• PROBLEMS:
**a.** Reproduce the part of the lightcurvedb model documentation starting at "DetrendingMethod defines algorithms" and ending at "detrending method (inherited from mixin)", substituting "hardware" for "instrumental".
**b.** In the lightcurvedb model documentation, what two things does ProcessingGroup combine?

PhotometricSource represents different ways of extracting photometric data from observations, such as aperture photometry with different aperture sizes or PSF photometry.
- id
Primary key identifier
- Type:
int
- name
Name of the photometric method (inherited from mixin)
- Type:
str
- description
Detailed description (inherited from mixin)
- Type:
str
- processing_groups
Processing groups using this photometric source
- Type:
list[ProcessingGroup]
Examples
>>> aperture_2px = PhotometricSource(name="Aperture_2px", ... description="2 pixel radius aperture")
- name: orm.Mapped[str]
- class lightcurvedb.models.DetrendingMethod(**kwargs)
Bases:
LCDBModel
,NameAndDescriptionMixin
Represents a method for removing systematic trends from lightcurves.
DetrendingMethod defines algorithms used to remove instrumental or systematic effects from photometric time series, such as PDC-SAP (Pre-search Data Conditioning Simple Aperture Photometry).
- id
Primary key identifier
- Type:
int
- name
Name of the detrending method (inherited from mixin)
- Type:
str
- description
Detailed description (inherited from mixin)
- Type:
str
- processing_groups
Processing groups using this detrending method
- Type:
list[ProcessingGroup]
Examples
>>> pdc = DetrendingMethod(name="PDC-SAP", ... description="Pre-search Data Conditioning")
- name: orm.Mapped[str]
- class lightcurvedb.models.ProcessingGroup(**kwargs)
Bases:
LCDBModel
,NameAndDescriptionMixin
Combines a photometric source with a detrending method.
ProcessingGroup represents a unique combination of how photometry was extracted and how it was detrended. This allows tracking different processing pipelines applied to the same observations.
- id
Primary key identifier
- Type:
int
- name
Name of the processing group (inherited from mixin)
- Type:
str
- description
Detailed description (inherited from mixin)

• DATA ENTRIES:
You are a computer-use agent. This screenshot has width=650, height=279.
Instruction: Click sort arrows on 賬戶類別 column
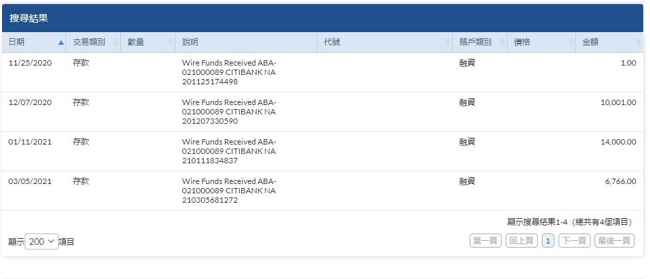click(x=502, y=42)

==

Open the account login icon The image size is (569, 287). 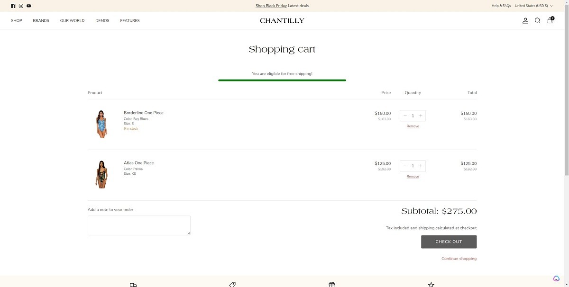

• WRITTEN RESPONSES:
**a.**
DetrendingMethod defines algorithms used to remove hardware or systematic effects from photometric time series, such as PDC-SAP (Pre-search Data Conditioning Simple Aperture Photometry).
- id
Primary key identifier
- Type:
int
- name
Name of the detrending method (inherited from mixin)

**b.** A photometric source and a detrending method.